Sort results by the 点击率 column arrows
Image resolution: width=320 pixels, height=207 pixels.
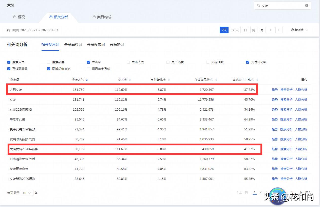(130, 80)
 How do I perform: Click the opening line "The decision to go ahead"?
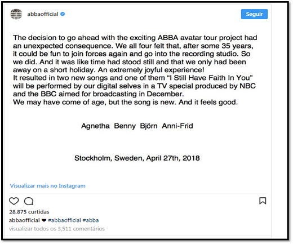click(x=56, y=38)
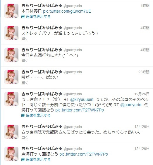153x165 pixels.
Task: Show image via 画像を表示する on 運命 retweet
Action: click(x=38, y=116)
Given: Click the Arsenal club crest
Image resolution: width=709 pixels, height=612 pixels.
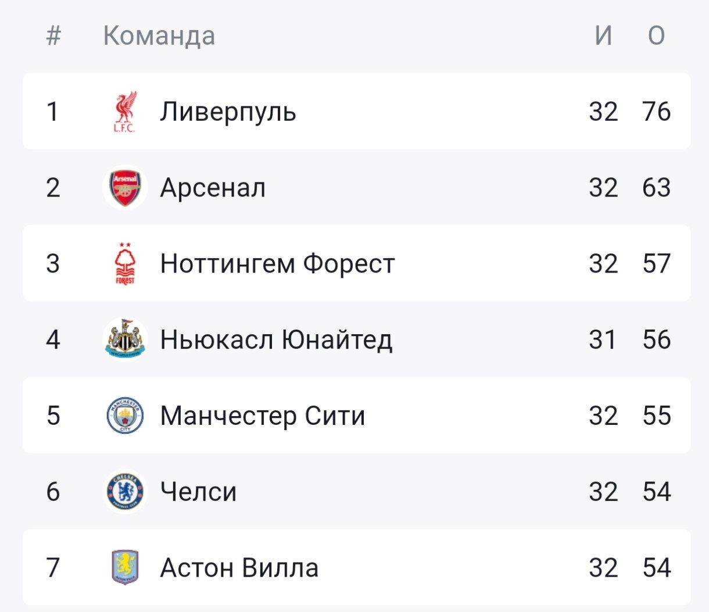Looking at the screenshot, I should pos(124,188).
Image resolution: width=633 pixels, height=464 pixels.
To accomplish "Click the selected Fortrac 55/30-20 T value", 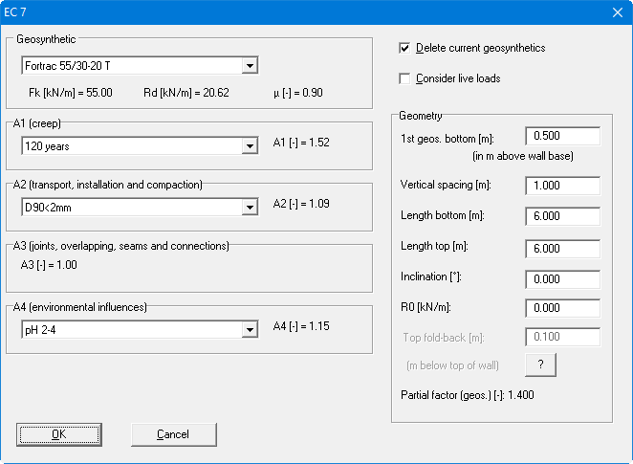I will pos(130,66).
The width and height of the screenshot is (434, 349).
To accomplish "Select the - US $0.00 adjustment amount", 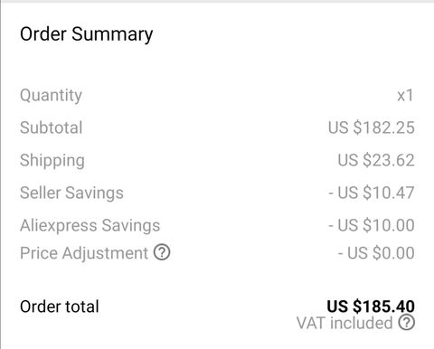I will (x=376, y=253).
━━━━━━━━━━━━━━━━━━━━
» **Work task**
Pictures are to be left out, and the lines from the beginning of the records through the line with "Given: Click the Arsenal club crest" are to be printed exactly, with nothing added.

» **Exercise response**
Sort results by the 点击率 column arrows
Image resolution: width=320 pixels, height=207 pixels.
(130, 80)
 How do I perform: Click the opening line "The decision to go ahead"?
click(x=56, y=38)
153x165 pixels.
Task: Show image via 画像を表示する on 運命 retweet
Action: click(x=38, y=116)
Given: Click the Arsenal club crest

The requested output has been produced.